***** SOURCE DATA
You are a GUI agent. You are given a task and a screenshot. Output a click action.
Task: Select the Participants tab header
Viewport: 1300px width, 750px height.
**********
***** SOURCE DATA
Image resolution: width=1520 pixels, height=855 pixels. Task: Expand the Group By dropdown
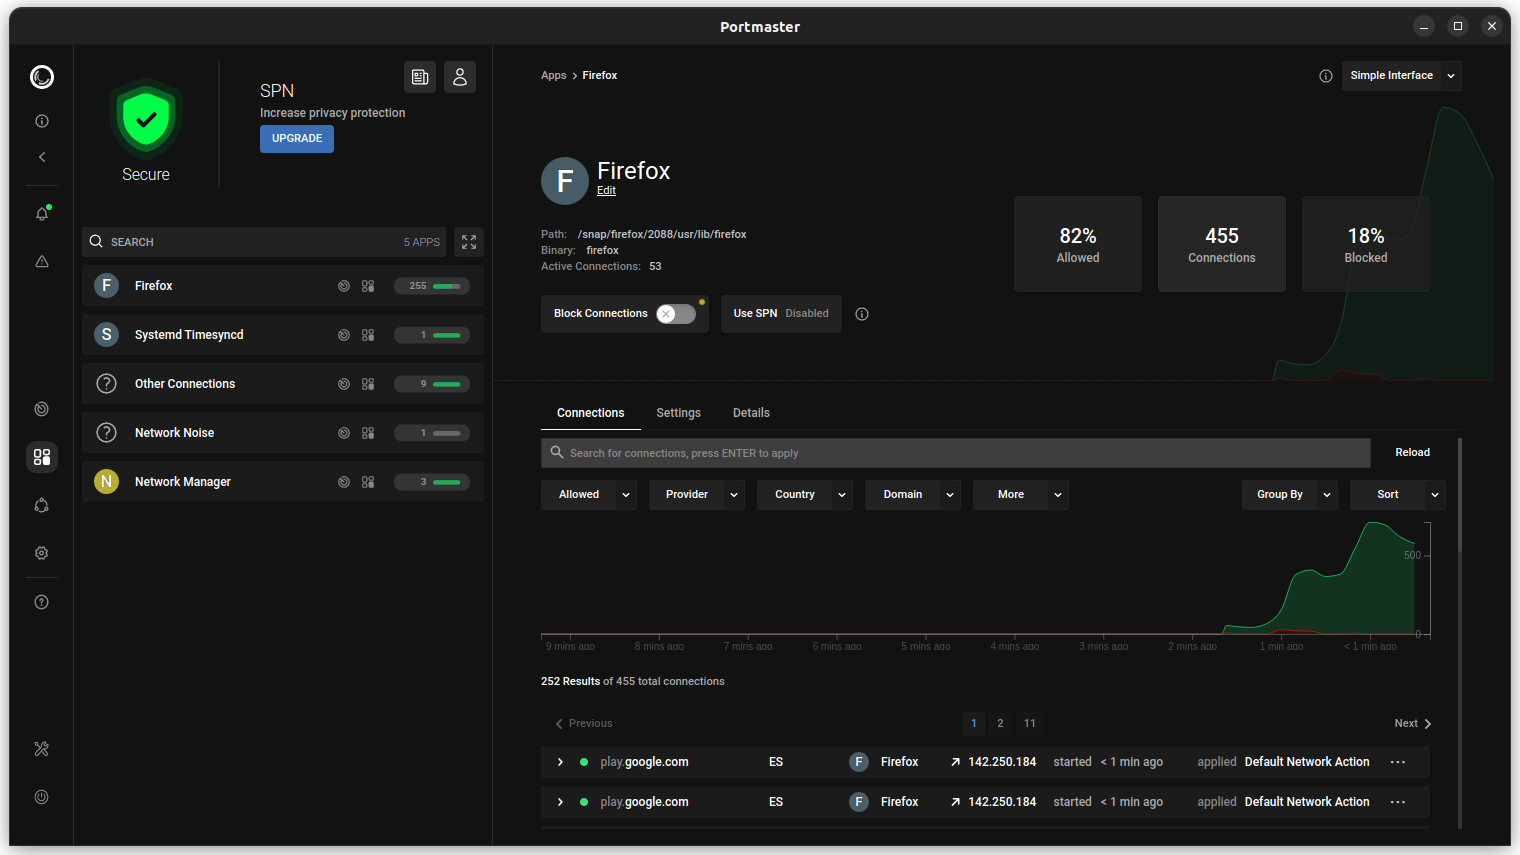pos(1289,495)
**********
***** SOURCE DATA
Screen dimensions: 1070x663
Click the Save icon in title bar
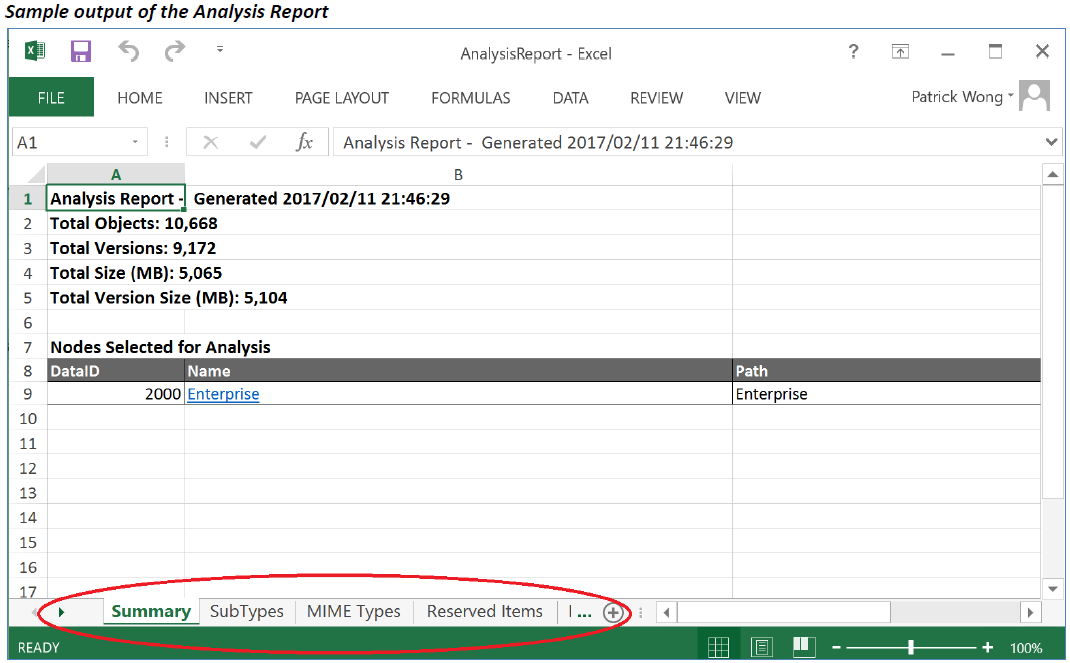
**********
__AIM OF THE TASK__. Scale the lines starting at the one containing "Image resolution: width=1520" and ending at the one containing "pos(1289,495)", requests included, multiplying every coordinate in the answers by 1.05 and rounding to whole numbers, with halves rounded up. Give only these lines, and leave the pictures out.

__EXERCISE OUTPUT__.
Image resolution: width=1520 pixels, height=855 pixels. Task: Expand the Group By dropdown
pos(1353,520)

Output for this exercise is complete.